Python CMS 创建类似 youtube 的视频网站?

发布于 2024-10-03 08:12:26 字数 54 浏览 8 评论 0原文

有谁知道用 python 编写的开源 CMS,我可以用它来制作像 YouTube 这样的网站?

Is anyone aware of a open source CMS written in python using which I can make a site like YouTube?

如果你对这篇内容有疑问,欢迎到本站社区发帖提问 参与讨论,获取更多帮助,或者扫码二维码加入 Web 技术交流群。

扫码二维码加入Web技术交流群

发布评论

需要 登录 才能够评论, 你可以免费 注册 一个本站的账号。

评论(6

悲欢浪云 2024-10-10 08:12:26

Django 是一个很好的 Python 框架,CherryPyPylons。然而,框架并不是 CMS。

开源视频 CMS 将是:Media Core

以下是有关 YouTube 构建方式的一些信息:(

来源:Google Video)

平台:

  1. Apache
  2. Python
  3. Linux (SuSe)
  4. MySQL
  5. psyco,一个动态 python-> 用于视频的C 编译器
  6. lighttpd 而不是 Apache

Web 服务器:

  1. NetScalar 用于负载平衡和缓存静态内容。
  2. 使用 mod_fast_cgi 运行 Apache。
  3. 请求被路由以供 Python 应用程序服务器处理。
  4. 应用程序服务器与各种数据库和其他信息源通信以获取所有数据并格式化 html 页面。
  5. 通常可以通过添加更多机器来扩展 Web 层。
  6. Python Web 代码通常不是瓶颈,它大部分时间都阻塞在 RPC 上。
  7. Python 允许快速灵活的开发和部署。考虑到他们面临的竞争,这一点至关重要。
  8. 通常页面服务时间少于 100 毫秒。
  9. 使用 psyco,一个动态的 python->C 编译器,它使用 JIT 编译器方法来优化内部循环。
  10. 对于加密等 CPU 密集型活动,他们使用 C 扩展。
  11. 一些预先生成的缓存 HTML 用于昂贵的渲染块。
  12. 数据库中的行级缓存。
  13. 完整形成的 Python 对象会被缓存。
  14. 计算一些数据并将其发送到每个应用程序,以便将值缓存在本地内存中。这是一个未充分利用的策略。最快的缓存位于您的应用程序服务器中,将预先计算的数据发送到所有服务器并不需要太多时间。只需有一个代理来监视更改、预先计算并发送即可。

视频服务:

  1. 成本包括带宽、硬件和功耗。

  2. 每个视频都由一个迷你集群托管。每个视频都由多个机器提供。

  3. 使用aa集群意味着:

    • 提供内容的磁盘越多,速度就越快。
    • 净空。如果一台机器出现故障,其他机器可以接管。
    • 有在线备份。
  4. 服务器使用lighttpd Web服务器进行视频:

    • Apache 的开销太大。
    • 使用 epoll 等待多个 fd。
    • 从单进程配置切换到多进程配置以处理更多连接。
  5. 最受欢迎的内容被转移到 CDN(内容分发网络):

    • CDN 在多个位置复制内容。内容更有可能更接近用户,跳跃次数更少,并且内容将在更友好的网络上运行。
    • CDN 机器大多在内存不足的情况下提供服务,因为内容非常受欢迎,几乎不会出现内容进出内存的情况。
  6. 不太受欢迎的内容(每天 1-20 次观看)使用各个托管网站中的 YouTube 服务器。

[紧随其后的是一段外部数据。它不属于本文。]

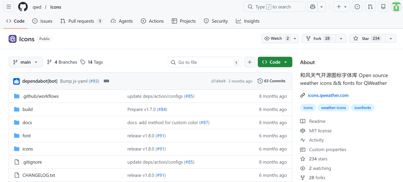Click the GitHub logo icon
403x182 pixels.
tap(23, 7)

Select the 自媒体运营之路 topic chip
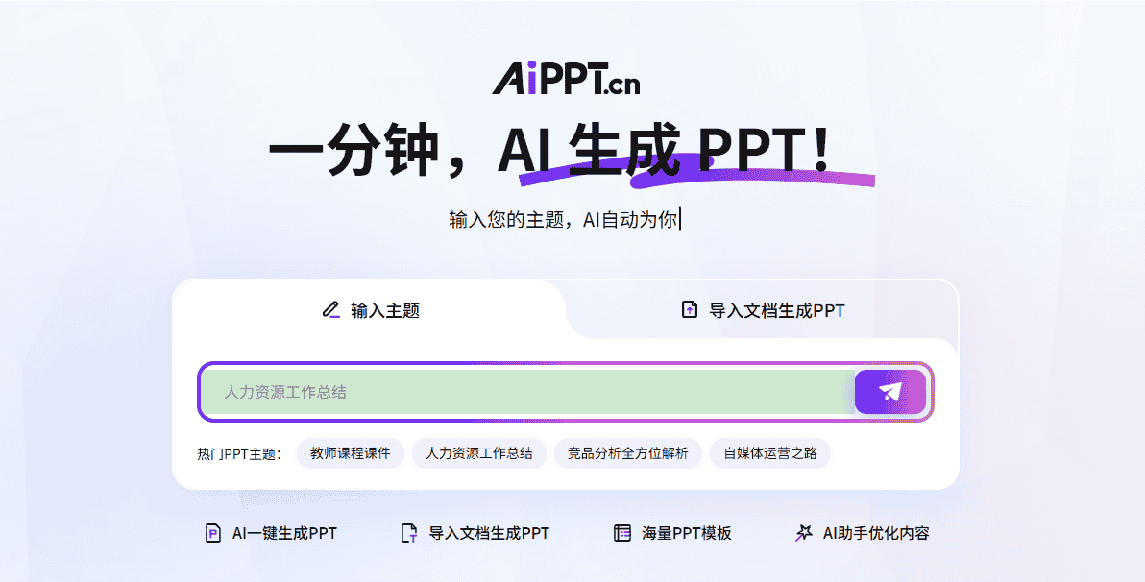click(x=770, y=453)
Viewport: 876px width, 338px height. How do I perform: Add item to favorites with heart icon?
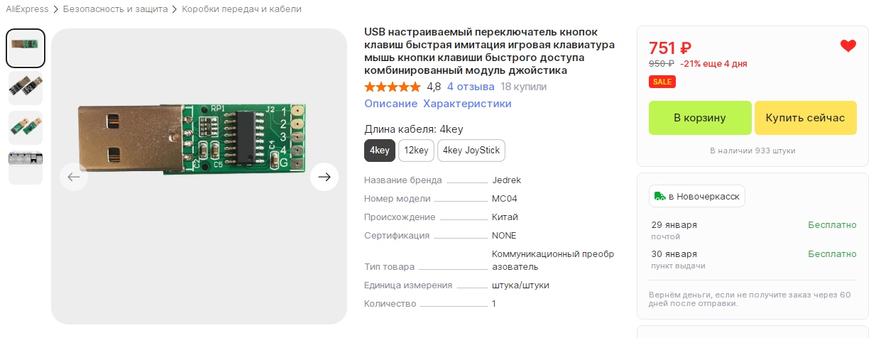tap(848, 46)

    • 存在长尾效应。一个视频可能会播放几次,但会播放很多视频。正在访问随机磁盘块。
    • 在这种情况下,缓存并没有多大用处,因此花钱购买更多缓存可能没有意义。这是一个非常有趣的点。如果您有长尾产品,缓存并不总是您的性能救星。
    • 调整 RAID 控制器并注意其他较低级别的问题以提供帮助。
    • 调整每台计算机上的内存,使其不会太多也不会太少。

提供视频要点:

  1. 保持简单且便宜。
  2. 保持简单的网络路径。内容和用户之间没有太多设备。路由器、交换机和其他设备可能无法承受如此大的负载。
  3. 使用商品硬件。硬件越贵,其他东西也就越贵(支持合同)。您也不太可能在网上找到帮助。
  4. 使用简单的常用工具。他们使用 Linux 中内置的大多数工具并在这些工具之上分层。
  5. 很好地处理随机搜索(SATA,调整)。

服务缩略图:

  1. 高效地完成是非常困难的。
  2. 每个视频大约有 4 个缩略图,因此缩略图比视频多得多。
  3. 缩略图仅托管在几台机器上。
  4. 看到与提供大量小物体相关的问题:
    • 大量磁盘查找以及操作系统级别的 inode 缓存和页面缓存问题。
    • 遇到每个目录文件限制。特别是 Ext3。转向更加分层的结构。 2.6 内核的最新改进可能会将 Ext3 大目录处理能力提高多达 100 倍,但在文件系统中存储大量文件仍然不是一个好主意。
    • 每秒请求数很高,因为网页可以在页面上显示 60 个缩略图。
    • 在如此高的负载下,Apache 表现不佳。
    • 在Apache前面使用squid(反向代理)。这工作了一段时间,但随着负载的增加,性能最终下降。从 300 个请求/秒增加到 20 个。
    • 尝试使用lighttpd,但由于是单线程,它停滞了。多进程模式会遇到问题,因为它们各自保留一个单独的缓存。
    • 由于有如此多的图像,设置一台新机器花费了超过 24 小时。
    • 重新启动计算机需要 6-10 小时才能预热缓存,从而无法访问磁盘。
  5. 为了解决所有问题,他们开始使用 Google 的 BigTable,一种分布式数据存储:
    • 避免小文件问题,因为它会将文件聚集在一起。
    • 快速、容错。假设其在不可靠的网络上工作。
    • 延迟较低,因为它使用分布式多级缓存。此缓存适用于不同的配置站点。

数据库:

  1. 早年
    • 使用 MySQL 存储元数据,例如用户、标签和描述。
    • 通过具有 10 个磁盘的整体 RAID 10 卷提供数据。
    • 他们靠信用卡为生,因此租用了硬件。当他们需要更多硬件来处理负载时,需要几天的时间才能订购和交付。
    • 他们经历了一个共同的演变:单一服务器,使用具有多个读取从属的单一主服务器,然后对数据库进行分区,最后采用分片方法。
    • 存在副本滞后问题。主站是多线程的,运行在大型机器上,因此它可以处理大量工作。从站是单线程的,通常在较小的机器上运行,并且复制是异步的,因此从站可能明显落后于主站。
    • 更新会导致缓存未命中,而缓存未命中会进入磁盘,而缓慢的 I/O 会导致复制缓慢。
    • 使用复制架构,您需要花费大量资金来提高写入性能。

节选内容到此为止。